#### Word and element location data
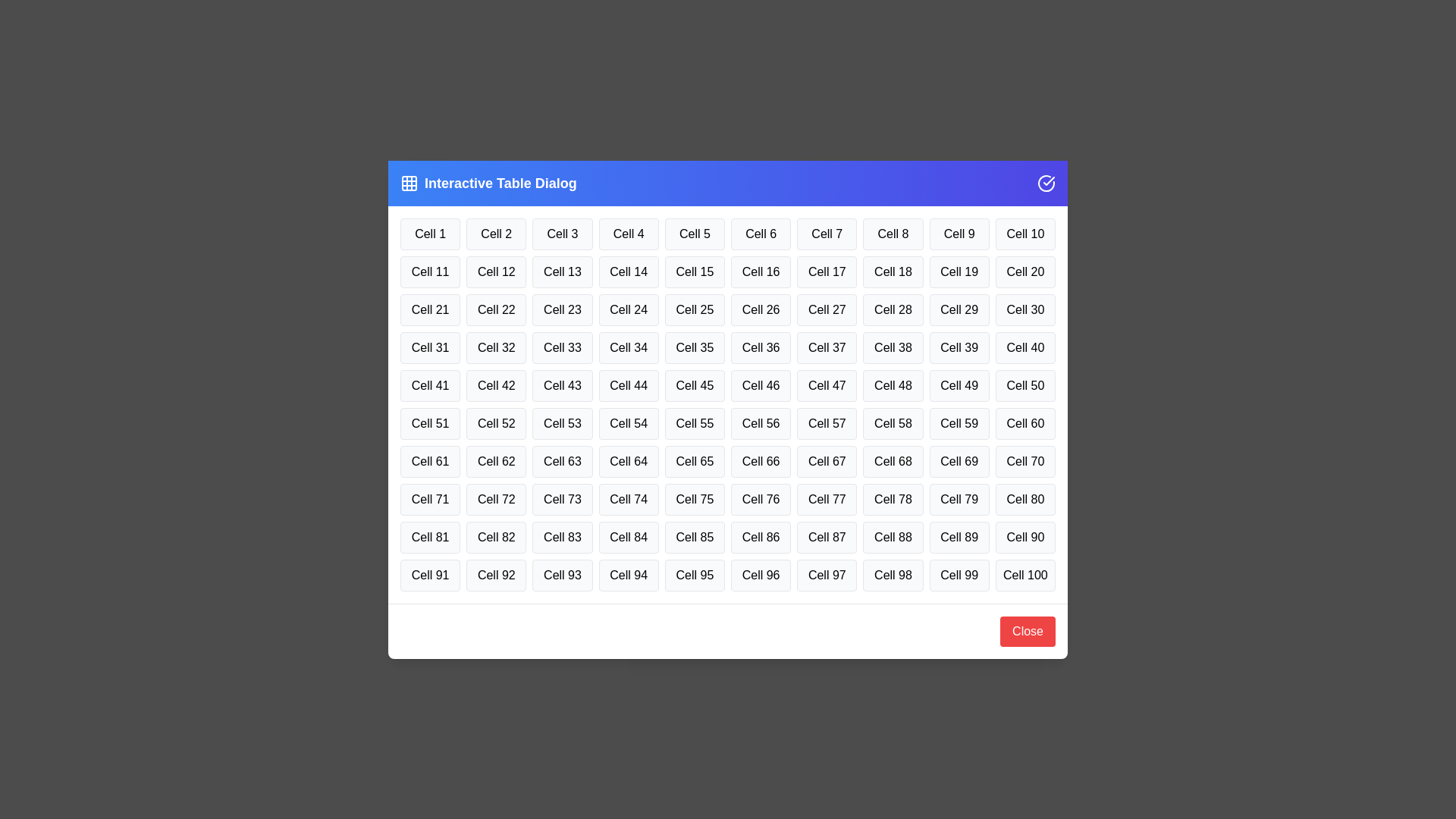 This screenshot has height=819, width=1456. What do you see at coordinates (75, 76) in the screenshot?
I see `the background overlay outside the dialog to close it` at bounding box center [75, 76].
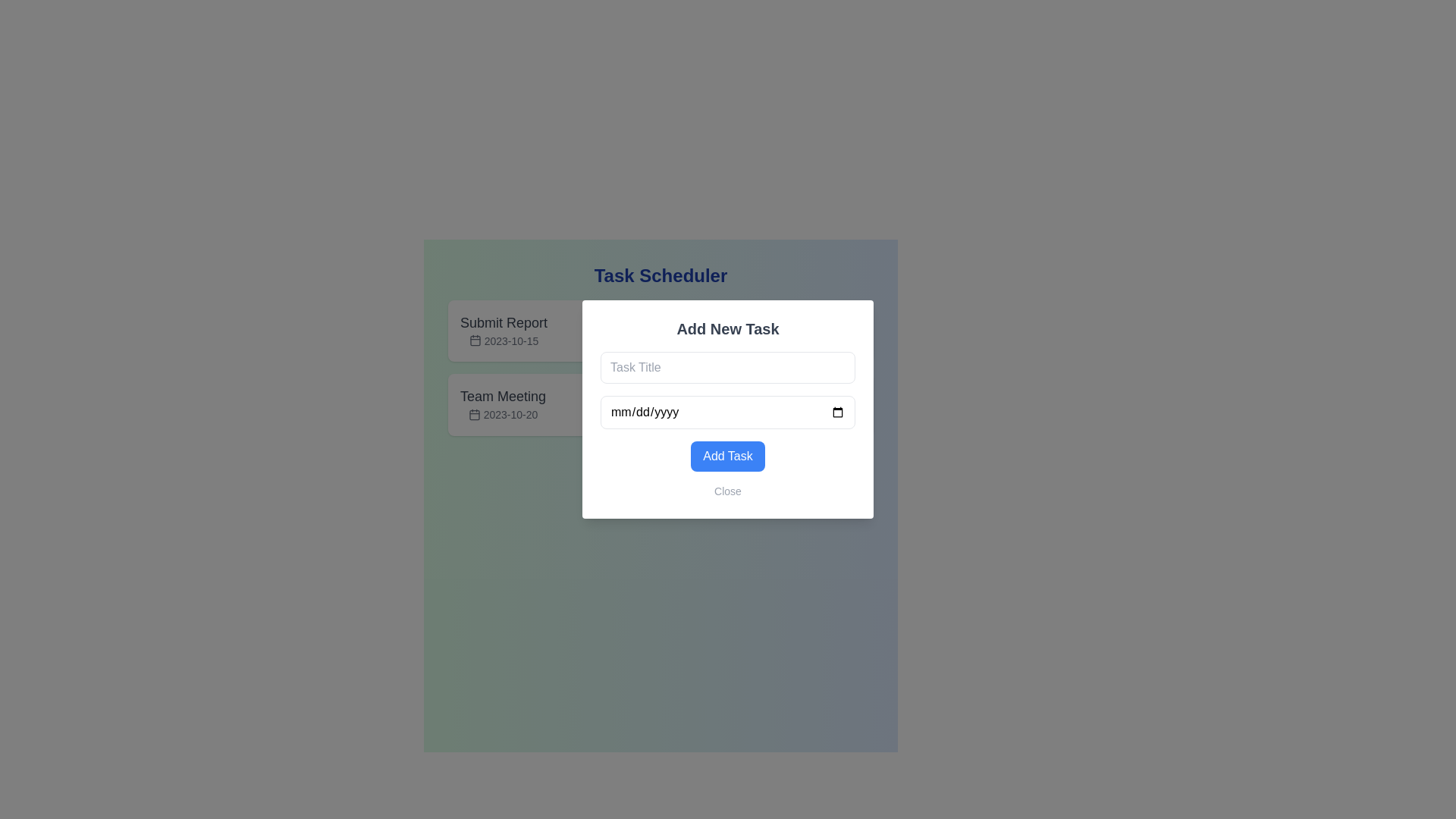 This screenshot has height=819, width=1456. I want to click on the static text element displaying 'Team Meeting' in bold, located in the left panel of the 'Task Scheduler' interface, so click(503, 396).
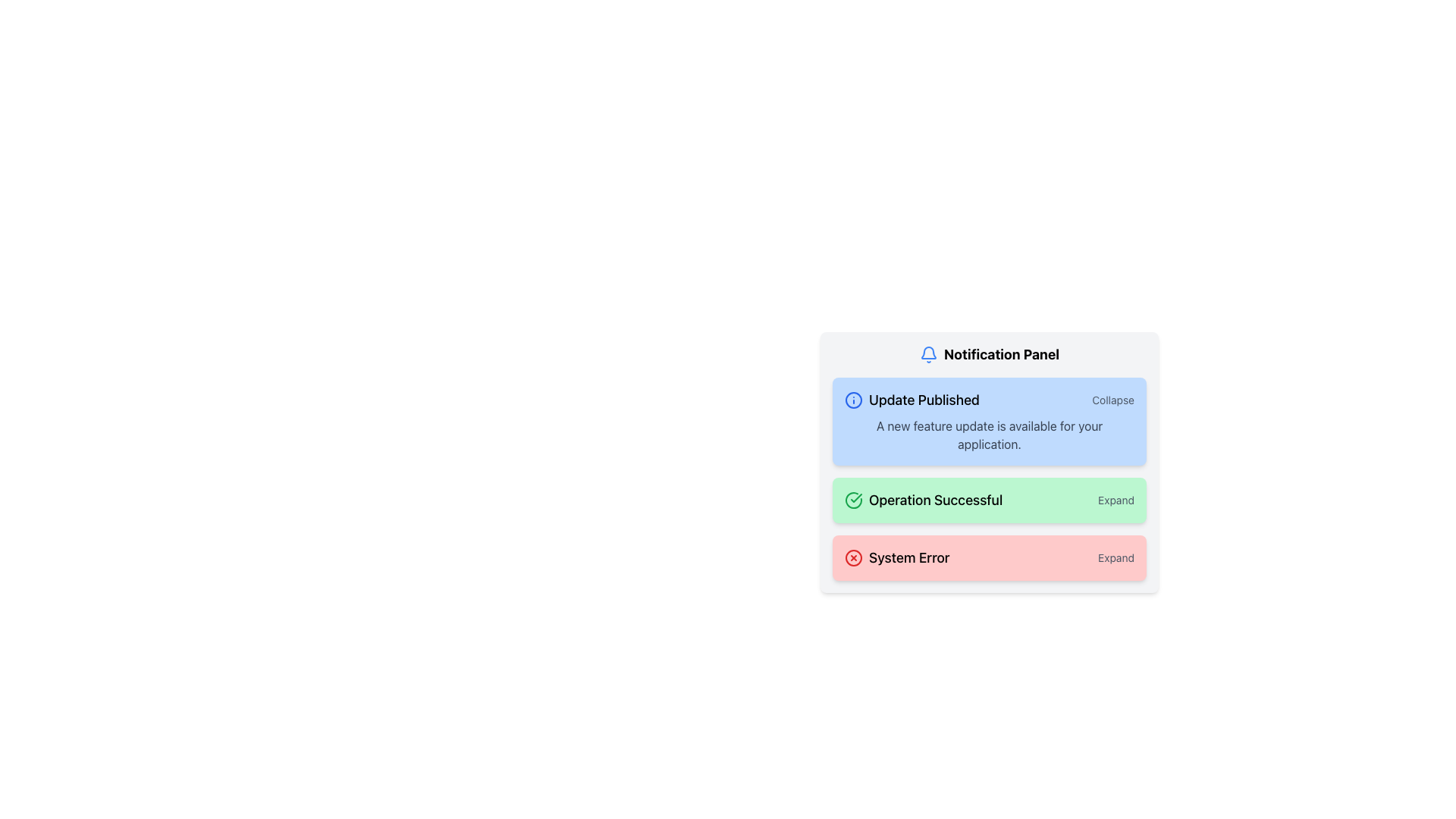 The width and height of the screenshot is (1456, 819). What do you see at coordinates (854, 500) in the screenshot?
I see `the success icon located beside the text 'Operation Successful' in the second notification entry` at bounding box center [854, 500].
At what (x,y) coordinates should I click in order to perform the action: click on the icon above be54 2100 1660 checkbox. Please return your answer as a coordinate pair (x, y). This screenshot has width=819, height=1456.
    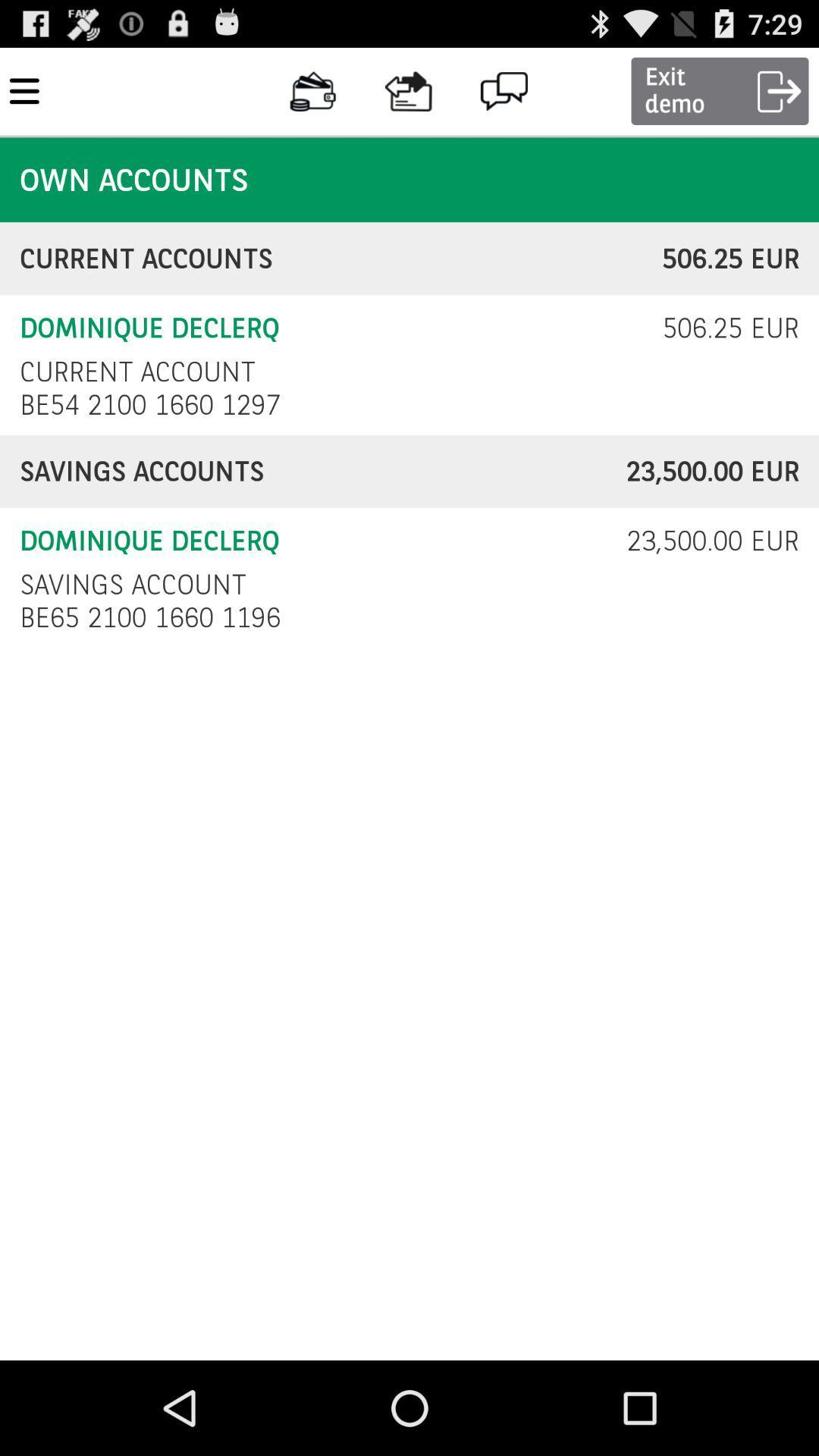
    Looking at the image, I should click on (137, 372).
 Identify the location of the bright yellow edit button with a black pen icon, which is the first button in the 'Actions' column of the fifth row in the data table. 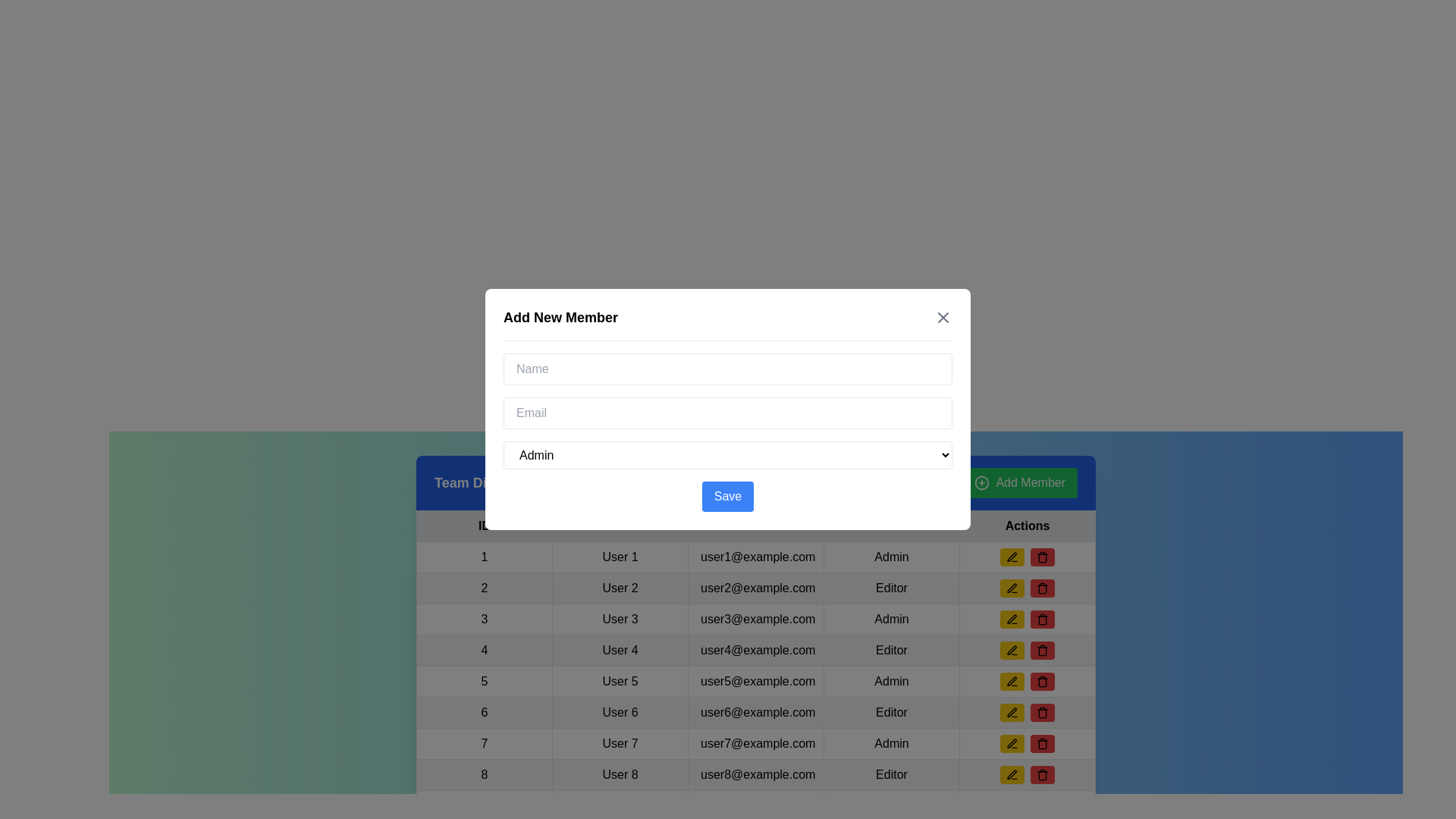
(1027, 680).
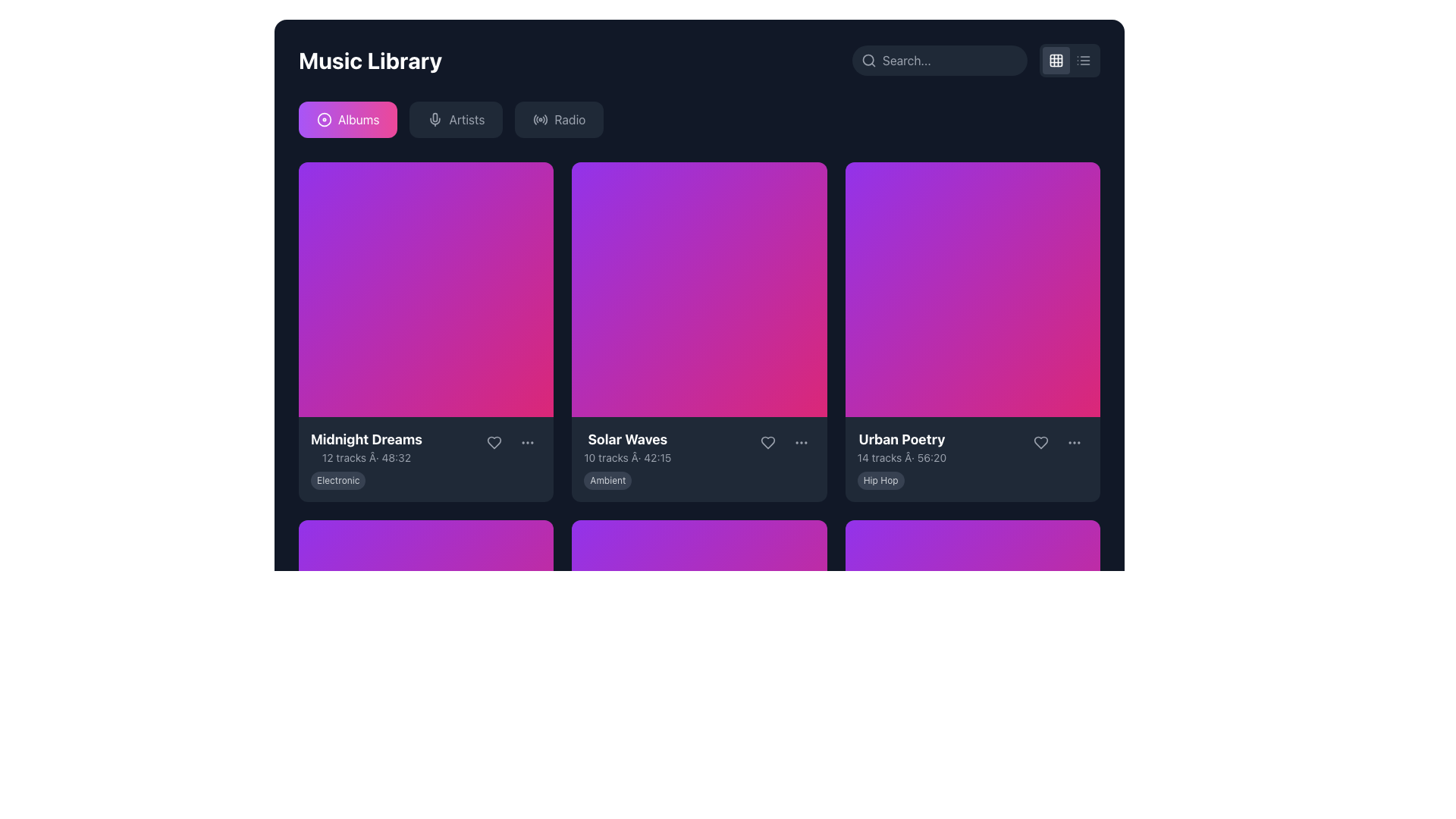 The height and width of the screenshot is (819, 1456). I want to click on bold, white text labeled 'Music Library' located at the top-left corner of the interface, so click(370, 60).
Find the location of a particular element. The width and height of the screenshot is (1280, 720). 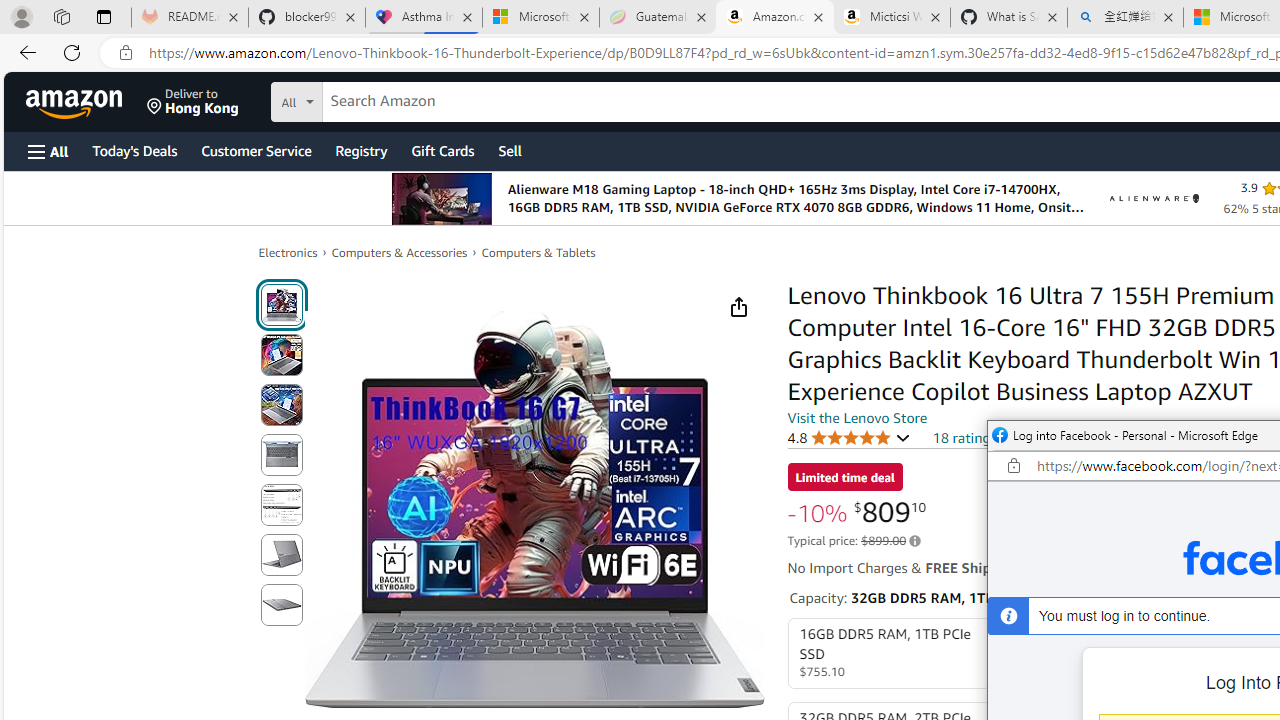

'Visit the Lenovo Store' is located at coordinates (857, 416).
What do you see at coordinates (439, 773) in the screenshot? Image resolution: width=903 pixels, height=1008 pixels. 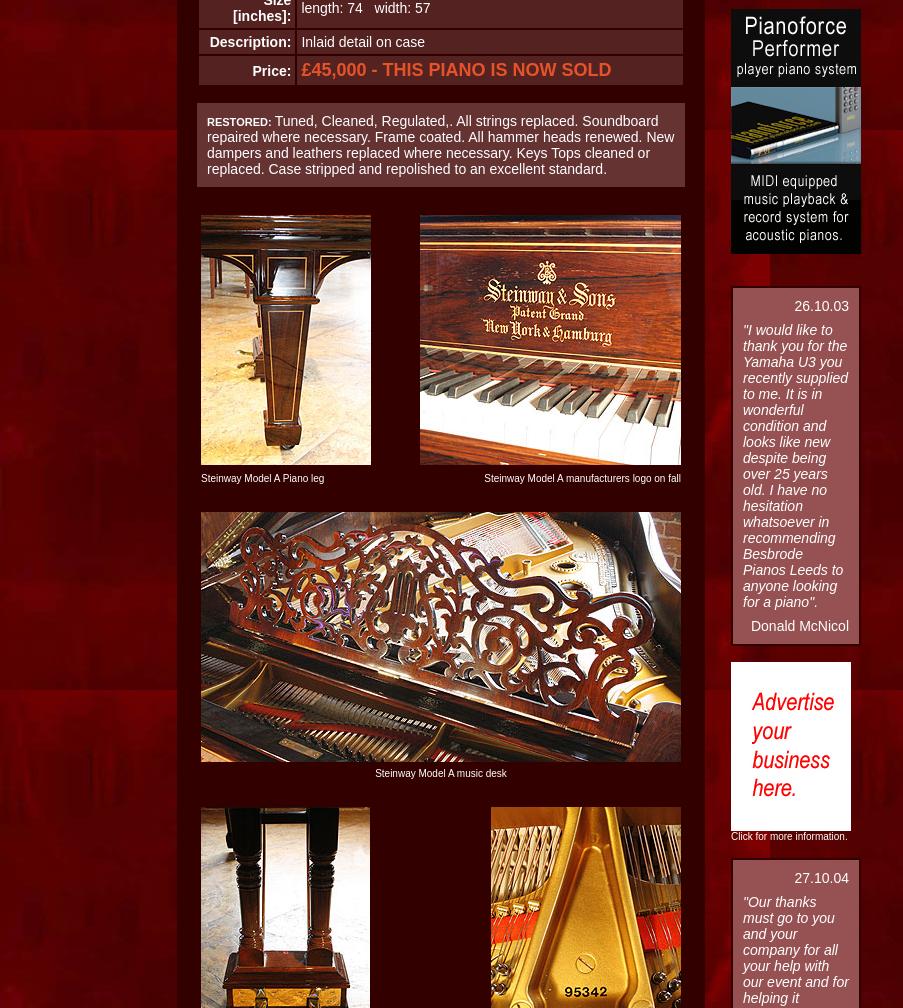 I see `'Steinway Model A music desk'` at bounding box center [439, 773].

#### Task statement
Reproduce the lines from the one containing "Find the location" up to and including the one containing "coordinates (857, 416).", without the pictures.

#### Exercise solution
Find the location of a particular element. The width and height of the screenshot is (1280, 720). 

'Visit the Lenovo Store' is located at coordinates (857, 416).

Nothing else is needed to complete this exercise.